» What you will do
Can you copy out every one of the records below word for word, keeping each line as it appears?

** Start of Data supplied **

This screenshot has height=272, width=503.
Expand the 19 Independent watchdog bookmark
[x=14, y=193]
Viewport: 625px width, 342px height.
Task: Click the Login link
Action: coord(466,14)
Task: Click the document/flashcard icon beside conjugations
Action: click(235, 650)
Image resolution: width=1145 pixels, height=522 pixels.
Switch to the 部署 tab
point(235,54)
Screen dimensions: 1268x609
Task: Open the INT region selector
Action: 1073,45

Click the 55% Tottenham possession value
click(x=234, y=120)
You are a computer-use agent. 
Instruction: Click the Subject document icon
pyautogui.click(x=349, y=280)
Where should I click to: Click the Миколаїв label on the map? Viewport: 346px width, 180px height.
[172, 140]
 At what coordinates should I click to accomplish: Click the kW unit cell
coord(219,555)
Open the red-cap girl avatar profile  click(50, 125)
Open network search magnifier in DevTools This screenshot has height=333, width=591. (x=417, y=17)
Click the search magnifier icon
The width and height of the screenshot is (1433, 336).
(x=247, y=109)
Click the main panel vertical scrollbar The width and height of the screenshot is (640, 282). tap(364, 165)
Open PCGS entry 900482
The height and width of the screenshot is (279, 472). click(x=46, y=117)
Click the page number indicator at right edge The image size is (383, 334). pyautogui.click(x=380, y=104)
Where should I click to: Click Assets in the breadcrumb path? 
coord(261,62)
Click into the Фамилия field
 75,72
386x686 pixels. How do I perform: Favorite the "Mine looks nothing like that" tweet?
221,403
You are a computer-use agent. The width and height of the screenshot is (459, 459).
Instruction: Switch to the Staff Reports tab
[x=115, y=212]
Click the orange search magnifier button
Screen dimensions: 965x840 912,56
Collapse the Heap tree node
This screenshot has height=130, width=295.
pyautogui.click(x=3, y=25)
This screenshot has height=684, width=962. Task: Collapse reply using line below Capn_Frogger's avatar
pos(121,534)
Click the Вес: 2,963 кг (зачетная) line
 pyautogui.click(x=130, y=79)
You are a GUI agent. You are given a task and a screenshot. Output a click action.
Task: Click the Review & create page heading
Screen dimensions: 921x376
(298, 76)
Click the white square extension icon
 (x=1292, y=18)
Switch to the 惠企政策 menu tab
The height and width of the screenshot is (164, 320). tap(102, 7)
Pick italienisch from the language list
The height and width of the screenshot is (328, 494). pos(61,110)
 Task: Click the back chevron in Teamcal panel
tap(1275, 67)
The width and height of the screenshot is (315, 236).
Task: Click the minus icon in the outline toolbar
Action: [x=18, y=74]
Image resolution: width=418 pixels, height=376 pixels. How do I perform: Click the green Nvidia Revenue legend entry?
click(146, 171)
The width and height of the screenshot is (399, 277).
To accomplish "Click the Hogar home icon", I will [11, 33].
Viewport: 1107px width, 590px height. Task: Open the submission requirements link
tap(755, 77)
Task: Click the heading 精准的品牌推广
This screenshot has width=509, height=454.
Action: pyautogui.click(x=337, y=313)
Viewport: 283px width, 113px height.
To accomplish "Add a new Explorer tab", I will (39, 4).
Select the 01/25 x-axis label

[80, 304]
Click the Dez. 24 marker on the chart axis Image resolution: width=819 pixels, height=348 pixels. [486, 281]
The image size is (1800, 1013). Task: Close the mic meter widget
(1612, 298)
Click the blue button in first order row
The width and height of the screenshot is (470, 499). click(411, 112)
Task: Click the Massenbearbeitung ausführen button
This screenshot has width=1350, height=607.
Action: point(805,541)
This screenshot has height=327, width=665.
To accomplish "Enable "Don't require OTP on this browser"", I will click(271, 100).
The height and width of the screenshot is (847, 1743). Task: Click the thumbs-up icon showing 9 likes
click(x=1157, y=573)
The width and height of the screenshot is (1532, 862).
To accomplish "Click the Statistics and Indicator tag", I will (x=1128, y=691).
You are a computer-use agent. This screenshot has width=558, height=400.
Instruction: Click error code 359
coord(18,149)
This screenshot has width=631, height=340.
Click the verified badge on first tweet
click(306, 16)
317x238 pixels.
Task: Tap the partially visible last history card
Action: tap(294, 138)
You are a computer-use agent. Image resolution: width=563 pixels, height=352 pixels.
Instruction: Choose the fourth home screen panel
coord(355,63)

** End of Data supplied **

» Solution for this exercise
This screenshot has height=272, width=503.
Expand the 19 Independent watchdog bookmark
[x=14, y=193]
Viewport: 625px width, 342px height.
Task: Click the Login link
Action: coord(466,14)
Task: Click the document/flashcard icon beside conjugations
Action: click(235, 650)
Image resolution: width=1145 pixels, height=522 pixels.
Switch to the 部署 tab
point(235,54)
Screen dimensions: 1268x609
Task: Open the INT region selector
Action: 1073,45

Click the 55% Tottenham possession value
click(x=234, y=120)
You are a computer-use agent. 
Instruction: Click the Subject document icon
pyautogui.click(x=349, y=280)
Where should I click to: Click the Миколаїв label on the map? Viewport: 346px width, 180px height.
[172, 140]
 At what coordinates should I click to accomplish: Click the kW unit cell
coord(219,555)
Open the red-cap girl avatar profile  click(50, 125)
Open network search magnifier in DevTools This screenshot has height=333, width=591. (x=417, y=17)
Click the search magnifier icon
The width and height of the screenshot is (1433, 336).
(x=247, y=109)
Click the main panel vertical scrollbar The width and height of the screenshot is (640, 282). tap(364, 165)
Open PCGS entry 900482
The height and width of the screenshot is (279, 472). click(x=46, y=117)
Click the page number indicator at right edge The image size is (383, 334). pyautogui.click(x=380, y=104)
Where should I click to: Click Assets in the breadcrumb path? 
coord(261,62)
Click into the Фамилия field
 75,72
386x686 pixels. How do I perform: Favorite the "Mine looks nothing like that" tweet?
221,403
You are a computer-use agent. The width and height of the screenshot is (459, 459).
Instruction: Switch to the Staff Reports tab
[x=115, y=212]
Click the orange search magnifier button
Screen dimensions: 965x840 912,56
Collapse the Heap tree node
This screenshot has height=130, width=295.
pyautogui.click(x=3, y=25)
This screenshot has height=684, width=962. Task: Collapse reply using line below Capn_Frogger's avatar
pos(121,534)
Click the Вес: 2,963 кг (зачетная) line
 pyautogui.click(x=130, y=79)
You are a GUI agent. You are given a task and a screenshot. Output a click action.
Task: Click the Review & create page heading
Screen dimensions: 921x376
(298, 76)
Click the white square extension icon
 (x=1292, y=18)
Switch to the 惠企政策 menu tab
The height and width of the screenshot is (164, 320). tap(102, 7)
Pick italienisch from the language list
The height and width of the screenshot is (328, 494). pos(61,110)
 Task: Click the back chevron in Teamcal panel
tap(1275, 67)
The width and height of the screenshot is (315, 236).
Task: Click the minus icon in the outline toolbar
Action: [x=18, y=74]
Image resolution: width=418 pixels, height=376 pixels. How do I perform: Click the green Nvidia Revenue legend entry?
click(146, 171)
The width and height of the screenshot is (399, 277).
To accomplish "Click the Hogar home icon", I will [11, 33].
Viewport: 1107px width, 590px height. Task: Open the submission requirements link
tap(755, 77)
Task: Click the heading 精准的品牌推广
This screenshot has width=509, height=454.
Action: pyautogui.click(x=337, y=313)
Viewport: 283px width, 113px height.
To accomplish "Add a new Explorer tab", I will (39, 4).
Select the 01/25 x-axis label

[80, 304]
Click the Dez. 24 marker on the chart axis Image resolution: width=819 pixels, height=348 pixels. [486, 281]
The image size is (1800, 1013). Task: Close the mic meter widget
(1612, 298)
Click the blue button in first order row
The width and height of the screenshot is (470, 499). click(411, 112)
Task: Click the Massenbearbeitung ausführen button
This screenshot has width=1350, height=607.
Action: point(805,541)
This screenshot has height=327, width=665.
To accomplish "Enable "Don't require OTP on this browser"", I will click(271, 100).
The height and width of the screenshot is (847, 1743). Task: Click the thumbs-up icon showing 9 likes
click(x=1157, y=573)
The width and height of the screenshot is (1532, 862).
To accomplish "Click the Statistics and Indicator tag", I will (x=1128, y=691).
You are a computer-use agent. This screenshot has width=558, height=400.
Instruction: Click error code 359
coord(18,149)
This screenshot has width=631, height=340.
Click the verified badge on first tweet
click(306, 16)
317x238 pixels.
Task: Tap the partially visible last history card
Action: tap(294, 138)
You are a computer-use agent. Image resolution: width=563 pixels, height=352 pixels.
Instruction: Choose the fourth home screen panel
coord(355,63)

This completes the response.